The task => Below are the records. State how many of their lines contain "computer", with nothing else.

Information =>

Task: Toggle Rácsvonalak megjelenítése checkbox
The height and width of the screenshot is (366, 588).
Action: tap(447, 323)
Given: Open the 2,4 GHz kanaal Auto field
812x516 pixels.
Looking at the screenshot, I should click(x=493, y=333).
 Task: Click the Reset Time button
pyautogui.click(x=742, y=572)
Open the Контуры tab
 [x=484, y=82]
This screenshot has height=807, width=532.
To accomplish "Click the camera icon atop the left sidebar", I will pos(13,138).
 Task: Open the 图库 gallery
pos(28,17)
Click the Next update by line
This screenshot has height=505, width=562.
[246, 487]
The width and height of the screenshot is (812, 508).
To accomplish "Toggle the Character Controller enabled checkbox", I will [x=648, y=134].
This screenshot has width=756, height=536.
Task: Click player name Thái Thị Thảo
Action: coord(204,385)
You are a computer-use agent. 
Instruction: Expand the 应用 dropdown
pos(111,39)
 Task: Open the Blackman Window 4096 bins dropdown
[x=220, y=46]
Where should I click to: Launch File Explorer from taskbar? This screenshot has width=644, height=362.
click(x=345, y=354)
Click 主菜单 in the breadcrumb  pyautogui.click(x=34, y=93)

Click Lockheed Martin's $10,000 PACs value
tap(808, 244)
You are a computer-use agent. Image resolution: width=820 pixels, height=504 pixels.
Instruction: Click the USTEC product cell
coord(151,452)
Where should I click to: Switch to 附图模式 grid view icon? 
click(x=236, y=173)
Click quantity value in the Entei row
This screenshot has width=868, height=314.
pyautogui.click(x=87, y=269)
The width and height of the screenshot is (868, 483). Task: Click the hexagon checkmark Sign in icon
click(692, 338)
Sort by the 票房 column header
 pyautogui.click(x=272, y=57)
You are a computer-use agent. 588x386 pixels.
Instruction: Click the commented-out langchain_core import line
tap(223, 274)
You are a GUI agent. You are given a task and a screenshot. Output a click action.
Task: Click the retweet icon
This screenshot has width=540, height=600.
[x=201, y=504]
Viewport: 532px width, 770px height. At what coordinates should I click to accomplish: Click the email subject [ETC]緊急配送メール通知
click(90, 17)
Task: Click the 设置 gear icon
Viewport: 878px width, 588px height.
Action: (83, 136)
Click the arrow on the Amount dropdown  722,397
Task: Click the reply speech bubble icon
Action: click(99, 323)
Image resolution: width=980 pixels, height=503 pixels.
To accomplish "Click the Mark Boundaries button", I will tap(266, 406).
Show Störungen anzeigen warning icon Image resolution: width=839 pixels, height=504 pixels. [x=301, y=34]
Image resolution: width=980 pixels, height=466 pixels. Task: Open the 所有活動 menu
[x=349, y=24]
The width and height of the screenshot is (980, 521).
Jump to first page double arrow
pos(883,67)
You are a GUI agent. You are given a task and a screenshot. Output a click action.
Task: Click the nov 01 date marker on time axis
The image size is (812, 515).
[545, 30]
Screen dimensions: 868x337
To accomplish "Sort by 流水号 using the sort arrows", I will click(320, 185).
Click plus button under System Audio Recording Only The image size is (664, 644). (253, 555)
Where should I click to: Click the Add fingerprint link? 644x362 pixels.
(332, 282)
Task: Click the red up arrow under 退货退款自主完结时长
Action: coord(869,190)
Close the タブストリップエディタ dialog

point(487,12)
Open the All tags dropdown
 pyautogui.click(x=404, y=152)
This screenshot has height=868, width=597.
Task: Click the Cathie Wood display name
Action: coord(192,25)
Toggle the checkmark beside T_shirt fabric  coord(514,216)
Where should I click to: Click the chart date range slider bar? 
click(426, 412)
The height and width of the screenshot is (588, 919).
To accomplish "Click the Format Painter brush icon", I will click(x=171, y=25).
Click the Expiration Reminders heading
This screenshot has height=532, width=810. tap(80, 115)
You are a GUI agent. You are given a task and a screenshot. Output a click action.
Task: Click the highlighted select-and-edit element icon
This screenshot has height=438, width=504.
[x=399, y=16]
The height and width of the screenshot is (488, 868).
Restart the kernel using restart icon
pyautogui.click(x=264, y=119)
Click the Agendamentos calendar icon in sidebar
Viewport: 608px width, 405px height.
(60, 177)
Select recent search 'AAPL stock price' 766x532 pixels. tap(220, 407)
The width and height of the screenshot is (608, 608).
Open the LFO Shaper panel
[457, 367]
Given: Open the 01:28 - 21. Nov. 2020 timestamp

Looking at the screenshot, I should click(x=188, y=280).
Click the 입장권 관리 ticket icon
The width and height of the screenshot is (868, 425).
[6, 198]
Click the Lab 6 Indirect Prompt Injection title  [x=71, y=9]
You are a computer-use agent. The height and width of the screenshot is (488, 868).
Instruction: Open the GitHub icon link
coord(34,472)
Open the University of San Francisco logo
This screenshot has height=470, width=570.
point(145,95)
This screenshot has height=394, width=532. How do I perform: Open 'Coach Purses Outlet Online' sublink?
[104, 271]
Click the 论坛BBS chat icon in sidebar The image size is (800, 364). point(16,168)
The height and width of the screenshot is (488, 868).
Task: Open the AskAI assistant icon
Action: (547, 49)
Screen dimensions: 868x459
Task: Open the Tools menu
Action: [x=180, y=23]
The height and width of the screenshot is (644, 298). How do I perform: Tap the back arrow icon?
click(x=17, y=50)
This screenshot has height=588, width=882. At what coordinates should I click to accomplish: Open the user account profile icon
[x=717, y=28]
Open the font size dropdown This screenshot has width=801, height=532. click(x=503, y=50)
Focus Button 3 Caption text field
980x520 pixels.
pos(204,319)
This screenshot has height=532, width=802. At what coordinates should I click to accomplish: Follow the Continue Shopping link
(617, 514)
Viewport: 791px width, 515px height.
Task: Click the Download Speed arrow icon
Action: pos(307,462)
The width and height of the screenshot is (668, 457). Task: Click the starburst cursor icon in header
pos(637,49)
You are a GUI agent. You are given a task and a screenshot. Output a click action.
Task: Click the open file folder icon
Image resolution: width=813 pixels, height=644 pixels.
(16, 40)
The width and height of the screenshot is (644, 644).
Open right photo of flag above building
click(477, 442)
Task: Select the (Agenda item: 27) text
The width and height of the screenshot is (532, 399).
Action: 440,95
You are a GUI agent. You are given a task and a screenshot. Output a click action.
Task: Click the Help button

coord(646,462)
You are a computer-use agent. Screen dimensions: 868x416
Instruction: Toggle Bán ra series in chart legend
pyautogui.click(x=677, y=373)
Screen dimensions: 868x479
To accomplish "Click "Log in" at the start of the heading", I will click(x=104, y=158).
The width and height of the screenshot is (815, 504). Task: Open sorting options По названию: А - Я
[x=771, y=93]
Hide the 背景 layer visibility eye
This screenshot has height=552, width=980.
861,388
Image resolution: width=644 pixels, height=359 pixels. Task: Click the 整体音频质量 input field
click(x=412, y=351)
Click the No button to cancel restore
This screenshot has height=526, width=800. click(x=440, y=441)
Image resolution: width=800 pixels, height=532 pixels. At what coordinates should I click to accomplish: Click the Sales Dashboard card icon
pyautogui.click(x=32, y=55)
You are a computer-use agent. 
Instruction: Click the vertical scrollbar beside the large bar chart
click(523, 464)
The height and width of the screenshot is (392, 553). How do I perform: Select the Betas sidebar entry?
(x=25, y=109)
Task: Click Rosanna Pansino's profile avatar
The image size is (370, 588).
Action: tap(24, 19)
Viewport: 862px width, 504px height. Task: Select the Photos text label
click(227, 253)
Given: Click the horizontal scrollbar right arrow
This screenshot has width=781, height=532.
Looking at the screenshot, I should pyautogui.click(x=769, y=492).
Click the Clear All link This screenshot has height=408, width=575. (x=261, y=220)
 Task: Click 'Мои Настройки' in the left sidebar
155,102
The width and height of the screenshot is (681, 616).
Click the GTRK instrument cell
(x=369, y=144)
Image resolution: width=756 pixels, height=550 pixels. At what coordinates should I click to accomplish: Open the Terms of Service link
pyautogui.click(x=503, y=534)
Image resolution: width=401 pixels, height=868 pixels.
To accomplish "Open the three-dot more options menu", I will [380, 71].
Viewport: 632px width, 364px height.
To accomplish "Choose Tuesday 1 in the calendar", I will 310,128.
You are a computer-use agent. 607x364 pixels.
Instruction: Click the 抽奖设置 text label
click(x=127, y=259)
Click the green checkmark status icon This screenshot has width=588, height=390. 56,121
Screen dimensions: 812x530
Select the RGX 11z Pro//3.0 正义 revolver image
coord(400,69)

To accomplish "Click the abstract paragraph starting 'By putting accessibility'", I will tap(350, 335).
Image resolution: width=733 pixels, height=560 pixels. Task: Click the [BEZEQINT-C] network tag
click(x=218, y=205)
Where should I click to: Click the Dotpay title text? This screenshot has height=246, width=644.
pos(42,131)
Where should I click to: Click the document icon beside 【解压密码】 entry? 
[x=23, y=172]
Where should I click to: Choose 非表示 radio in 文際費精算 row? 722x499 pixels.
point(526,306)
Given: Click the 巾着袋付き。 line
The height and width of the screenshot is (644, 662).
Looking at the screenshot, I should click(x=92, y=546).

Response to the exercise => 7